→ Work to be completed: What lines below include the string "computer"? Pick them out and copy them.

==== Exercise data

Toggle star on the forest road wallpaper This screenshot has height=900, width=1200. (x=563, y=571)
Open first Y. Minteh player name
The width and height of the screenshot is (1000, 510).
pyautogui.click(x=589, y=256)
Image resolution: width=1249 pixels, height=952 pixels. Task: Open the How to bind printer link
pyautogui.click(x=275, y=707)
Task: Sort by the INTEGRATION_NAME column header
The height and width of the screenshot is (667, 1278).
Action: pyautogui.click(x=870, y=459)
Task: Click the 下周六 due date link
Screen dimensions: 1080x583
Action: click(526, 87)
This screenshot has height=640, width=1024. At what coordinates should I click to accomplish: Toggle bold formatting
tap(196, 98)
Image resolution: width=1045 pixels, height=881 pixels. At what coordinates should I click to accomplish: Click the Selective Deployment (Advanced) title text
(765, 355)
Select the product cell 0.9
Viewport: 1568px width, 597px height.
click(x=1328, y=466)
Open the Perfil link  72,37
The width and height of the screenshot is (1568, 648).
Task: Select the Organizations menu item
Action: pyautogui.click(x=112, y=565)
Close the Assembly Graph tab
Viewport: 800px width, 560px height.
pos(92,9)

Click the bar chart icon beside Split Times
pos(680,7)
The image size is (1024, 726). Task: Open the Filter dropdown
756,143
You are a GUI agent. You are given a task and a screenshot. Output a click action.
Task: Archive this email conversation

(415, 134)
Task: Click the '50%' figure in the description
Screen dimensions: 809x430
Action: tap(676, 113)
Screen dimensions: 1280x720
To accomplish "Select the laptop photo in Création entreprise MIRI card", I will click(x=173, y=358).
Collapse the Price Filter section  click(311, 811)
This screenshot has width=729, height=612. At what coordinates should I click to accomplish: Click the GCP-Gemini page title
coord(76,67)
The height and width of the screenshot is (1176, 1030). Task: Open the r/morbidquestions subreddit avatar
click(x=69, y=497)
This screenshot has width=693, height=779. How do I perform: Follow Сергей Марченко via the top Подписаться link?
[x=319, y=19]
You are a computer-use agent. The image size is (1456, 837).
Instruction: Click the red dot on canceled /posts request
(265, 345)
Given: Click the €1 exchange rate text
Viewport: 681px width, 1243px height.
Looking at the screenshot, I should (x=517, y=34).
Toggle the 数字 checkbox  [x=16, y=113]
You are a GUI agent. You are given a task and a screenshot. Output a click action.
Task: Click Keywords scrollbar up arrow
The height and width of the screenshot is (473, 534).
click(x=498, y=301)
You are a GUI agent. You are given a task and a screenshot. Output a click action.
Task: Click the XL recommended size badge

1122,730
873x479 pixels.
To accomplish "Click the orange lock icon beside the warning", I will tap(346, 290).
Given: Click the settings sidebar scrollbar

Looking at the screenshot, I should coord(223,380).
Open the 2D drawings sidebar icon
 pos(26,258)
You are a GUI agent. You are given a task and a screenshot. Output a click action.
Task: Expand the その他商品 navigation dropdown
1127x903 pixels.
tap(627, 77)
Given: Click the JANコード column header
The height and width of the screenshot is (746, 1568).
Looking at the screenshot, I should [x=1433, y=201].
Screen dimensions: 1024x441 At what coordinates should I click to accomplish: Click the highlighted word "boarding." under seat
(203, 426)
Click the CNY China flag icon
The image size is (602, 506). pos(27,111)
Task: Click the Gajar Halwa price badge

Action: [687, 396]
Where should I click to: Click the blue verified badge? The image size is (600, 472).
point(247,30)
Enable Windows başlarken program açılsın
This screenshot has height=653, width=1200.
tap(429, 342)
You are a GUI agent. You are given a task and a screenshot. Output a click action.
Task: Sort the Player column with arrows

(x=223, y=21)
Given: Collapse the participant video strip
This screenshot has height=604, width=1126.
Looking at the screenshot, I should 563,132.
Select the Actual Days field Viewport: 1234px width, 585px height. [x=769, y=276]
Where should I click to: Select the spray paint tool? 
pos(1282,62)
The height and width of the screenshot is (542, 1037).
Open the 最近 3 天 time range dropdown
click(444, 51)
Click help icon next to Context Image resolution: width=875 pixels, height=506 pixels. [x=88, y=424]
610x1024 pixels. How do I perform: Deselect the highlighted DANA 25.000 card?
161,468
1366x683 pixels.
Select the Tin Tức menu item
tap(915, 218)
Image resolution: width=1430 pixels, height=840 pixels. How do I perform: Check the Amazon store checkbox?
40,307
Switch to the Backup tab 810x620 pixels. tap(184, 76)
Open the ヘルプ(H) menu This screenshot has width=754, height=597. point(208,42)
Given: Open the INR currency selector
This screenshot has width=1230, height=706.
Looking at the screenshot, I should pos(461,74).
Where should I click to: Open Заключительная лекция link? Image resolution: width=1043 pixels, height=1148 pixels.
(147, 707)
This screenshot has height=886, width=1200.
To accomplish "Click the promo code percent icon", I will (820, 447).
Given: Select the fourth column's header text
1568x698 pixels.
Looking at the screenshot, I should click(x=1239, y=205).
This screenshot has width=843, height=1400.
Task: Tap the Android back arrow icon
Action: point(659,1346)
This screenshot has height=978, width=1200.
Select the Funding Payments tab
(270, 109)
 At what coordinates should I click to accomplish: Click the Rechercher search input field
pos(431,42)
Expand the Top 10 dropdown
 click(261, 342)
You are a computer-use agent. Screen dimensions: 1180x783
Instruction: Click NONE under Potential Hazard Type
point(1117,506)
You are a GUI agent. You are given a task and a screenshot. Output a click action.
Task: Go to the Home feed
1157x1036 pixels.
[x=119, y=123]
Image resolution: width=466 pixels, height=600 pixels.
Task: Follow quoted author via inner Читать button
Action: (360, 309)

========

→ Exercise output:
You are a computer-use agent. The image size is (1456, 837).
You are a computer-use agent. Screen dimensions: 1180x783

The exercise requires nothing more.